Semi-supervised Learning Assumptions

The goal of semi-supervised classification is to improve classification using a large set of unlabelled observations, in our case unlabelled trips (Zhu and Goldberg 2009). This is based on the premise that the unlabelled trips contain patterns which can be related to different travel modes. van Engelen and Hoos (2019) describe three semi-supervised learning assumptions that are used in semi-supervised classification methods. For the mode classification problem we can formulate them as follows:

1. I.

   Smoothness: If two trips have similar cellpaths they are likely to have the same travel mode.

2. II.

   Manifold assumption: Even though cellpaths are high-dimensional, they lie on lower-dimensional structures in the feature space (manifolds). Cellpaths on the same manifold usually share the same travel mode.

3. III.

   Low-density: If there are many trips with similar cellpaths, they likely have the same travel mode. It follows that the decision boundary between travel modes should have few cellpaths close to it.

In addition to a large number of unlabelled trips that fulfil one of the above assumptions, semi-supervised classification also requires a small set of labelled trips. As labelled data are typically often not available in the case of cellular network data. Therefore, the semi-supervised methods presented in Sect. 4.2 make use of additional assumptions specific to cellular network data to obtain pseudo-labelled data:

1. IV.

   Geometric likelihood: Some trips can be classified likely using geometric classification and can thus be used as a set of pseudo-labelled trips.

2. V.

   Continuity: A labeled trip passing through cities A–B–C can be used as a training trip for OD-pair A–B.

Assumption IV may not always hold, in particular, in challenging OD-pairs where the routes for different modes are spatially very close and thus no or few trips can be classified with high likelihood. In these cases, using Assumption V can be considered to obtain pseudo-labelled trips. It enables learning from trips in a different overlapping OD-pair that is easier to classify by transferring information from another OD-pair.

Semi-supervised Labelling

Fig. 2

Overview of the proposed mode classification methods using semi-supervised labelling

We present three semi-supervised mode classification approaches of inter-city trips extracted from cellular network data (see Fig. 2) using different semi-supervised labelling techniques. Following the taxonomy introduced by van Engelen and Hoos (2019) all three methods are inductive wrapper methods as they use an existing supervised method as part of the classification process. The methods are also using feature extraction as a method of unsupervised preprocessing.

Geometric-labelling (GL) is using geometric classification (see Sect. 3) to obtain a small set of pseudo-labelled trips out of the set of unlabelled trips \({\varvec{T}}_{O,D}\). Using Assumption IV, only trips classified likely are pseudo-labelled in this step (see Sect. 4.3). Feature extraction is then used to describe each trip using a small number of features instead of the complete high-dimensional cellpath (see Sect. 4.4) based on Assumption II. A supervised classification method (see Sect. 4.5) is trained exploiting Assumption I using the pseudo-labelled trips transformed to the lower-dimensional feature space. The trained supervised method finally classifies each trip by travel mode.
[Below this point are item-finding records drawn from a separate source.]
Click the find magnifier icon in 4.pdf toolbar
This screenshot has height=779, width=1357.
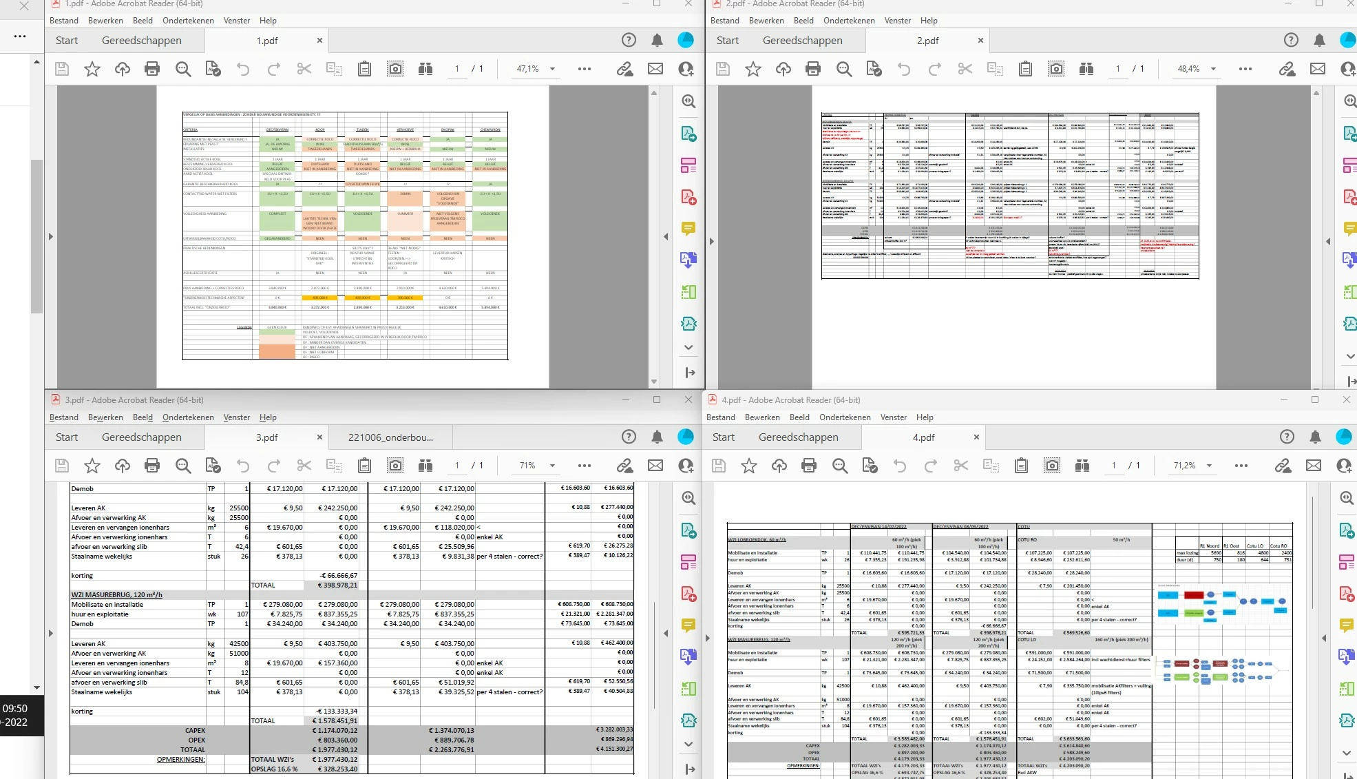point(839,466)
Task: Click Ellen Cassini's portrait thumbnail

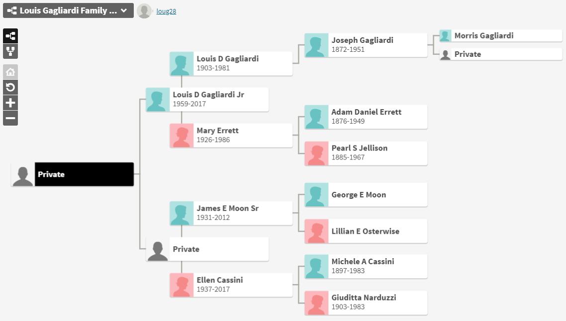Action: (x=182, y=285)
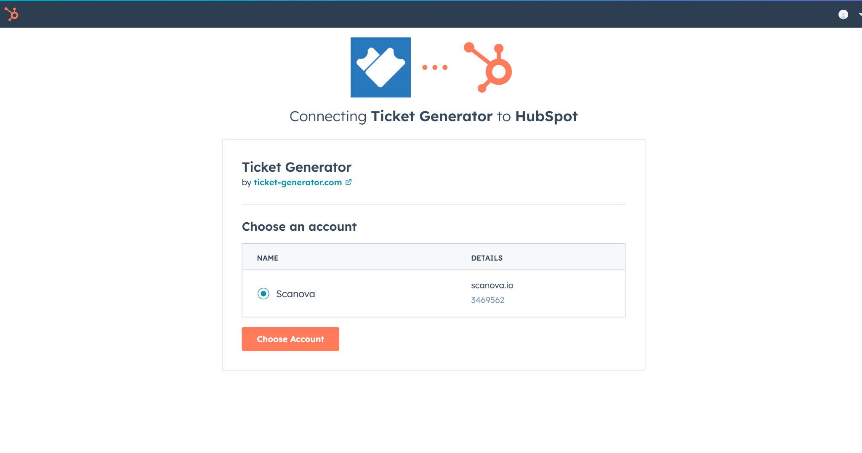Click the scanova.io domain text

(x=492, y=285)
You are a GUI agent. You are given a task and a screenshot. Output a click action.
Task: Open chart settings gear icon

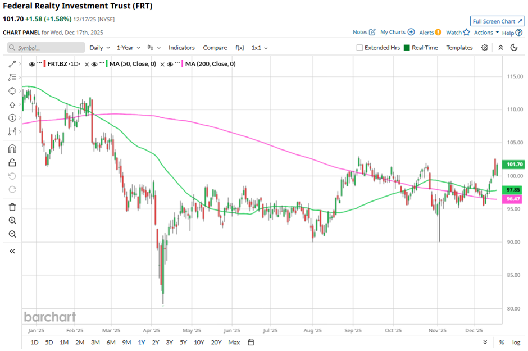pyautogui.click(x=485, y=48)
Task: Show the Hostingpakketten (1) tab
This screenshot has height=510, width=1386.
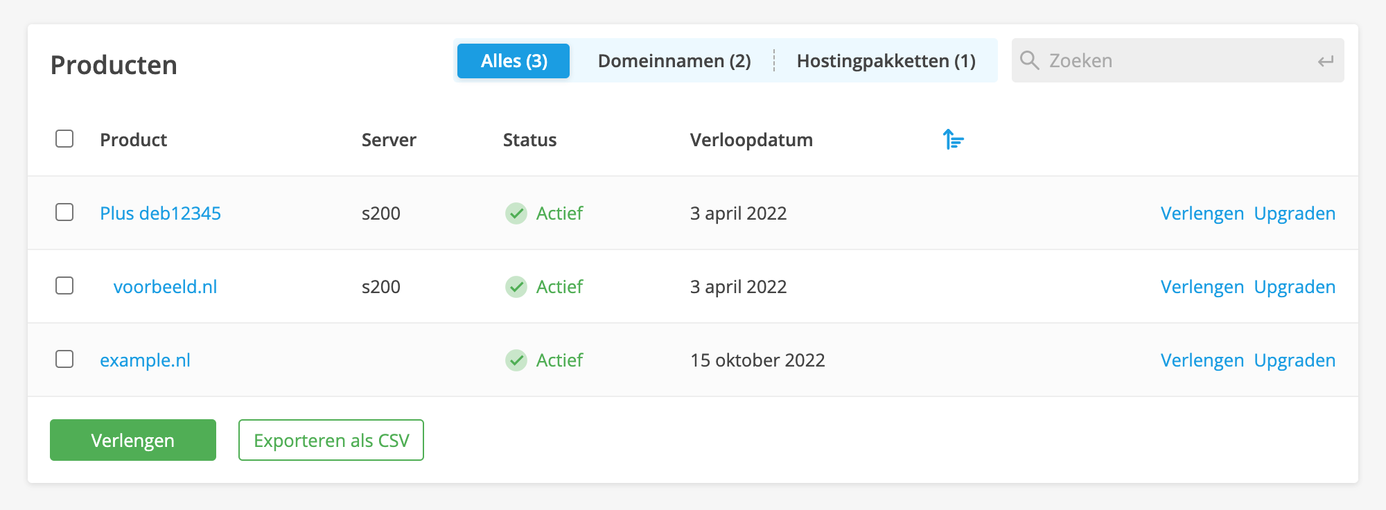Action: click(x=886, y=61)
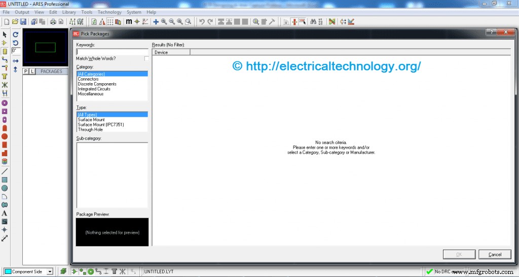Open the Technology menu

[x=109, y=12]
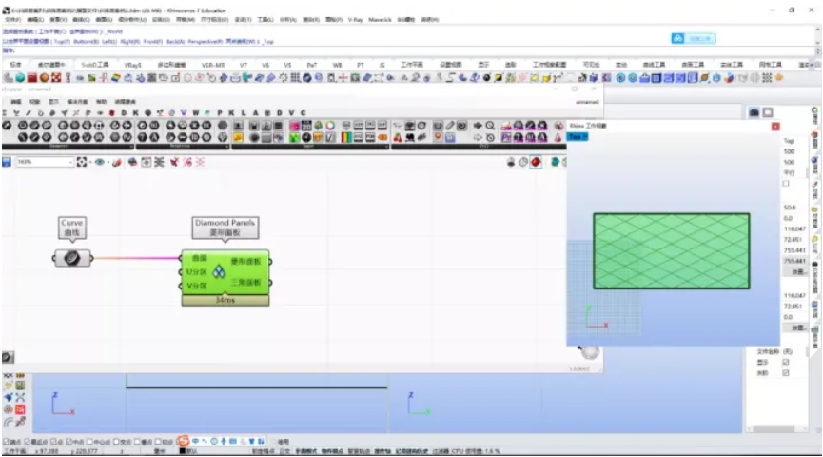The image size is (823, 457).
Task: Click the Grasshopper save file icon
Action: click(7, 162)
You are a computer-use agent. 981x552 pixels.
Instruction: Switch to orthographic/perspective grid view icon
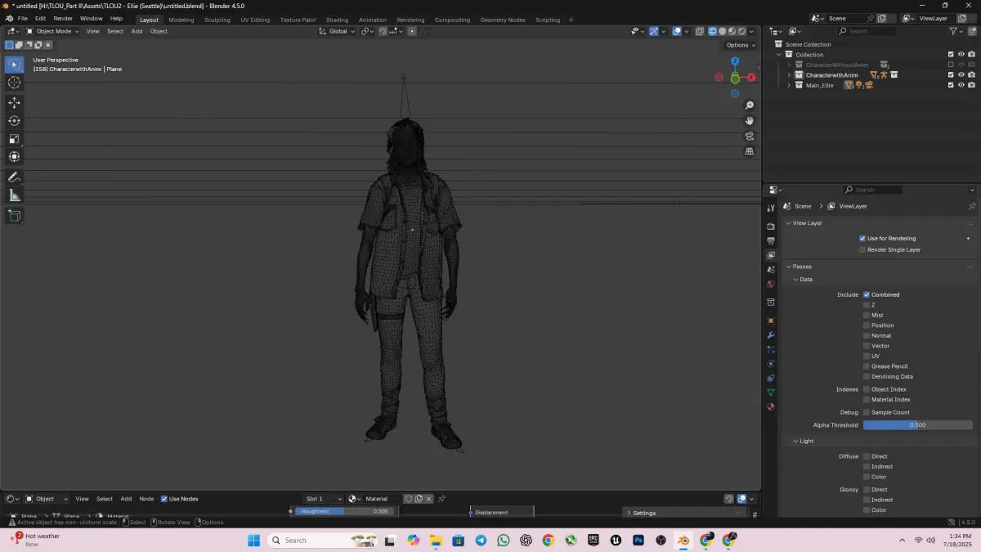click(749, 151)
Self-labelling (SL) starts with the same steps as Geometric-labelling and is, thus, also using Assumptions I, II and IV. Additionally, it is also using Assumption III as follows. After the supervised classification method’s initial training using the pseudo-labelled trips from geometric classification, the method is trained iteratively again using a new training set. This training set consists of the trips classified with a high probability p(m|T) in the previous iteration. This semi-supervised technique is known as self-labelling (Triguero et al. 2015). Self-labelling is related to Assumption III as it has the effect of moving the decision boundaries towards low-density areas while more trips are labelled. We are using three training iterations for this method with the following trips considered as labelled:

1. 1.

   pseudo-labelled trips from geometric classification

2. 2.

   all trips classified with \(p(m|T) \ge 0.99\) in iteration 1

3. 3.

   all trips classified with \(p(m|T) \ge 0.99\) in iteration 1 or 2

Fig. 3

Schematic example where the classification of trips between cities A and B can be improved using trips between A and C as these can be classified more likely using geometric classification as rail (orange) or road (blue)

The previous two methods focus on classifying unlabelled trips in the same OD-pair, which can still be problematic when the routes of several modes are very close, making the initial geometric mode classification unreliable. We propose a third labelling method called continuity-labelling (CL) which is using Assumption V (in addition to Assumptions I, II and IV) to transfer information from another overlapping OD-pair which is easier to classify to an OD-pair that is hard to classify. In the schematic example in Fig. 3, pseudo-labelling using geometric classification between A and B is problematic as the route alternatives are close. Instead of only using trips between A and B, however, we can use trips from longer overlapping OD-pairs such as between A and C for training the mode classification between A and B. Thus, we can benefit from the section between B and C, which is easier to classify geometrically due to the clear separation of routes. We illustrate the idea using the simple case of training the classification method for an OD-pair from O to D using trips from another manually selected OD-pair from \(O'\) to \(D'\). However, it would be possible to use trips from many different OD-pairs that share parts of their routes with the routes in the OD-pair to classify. Apart from the difference that the geometric pseudo-labelled trips are taken from another OD-pair than the one to classify, continuity-labelling works in the same way as geometric-labelling (see Figure 2). Note that in the feature extraction (see Sect. 4.4), only those antennas common in the OD-pair to classify are considered.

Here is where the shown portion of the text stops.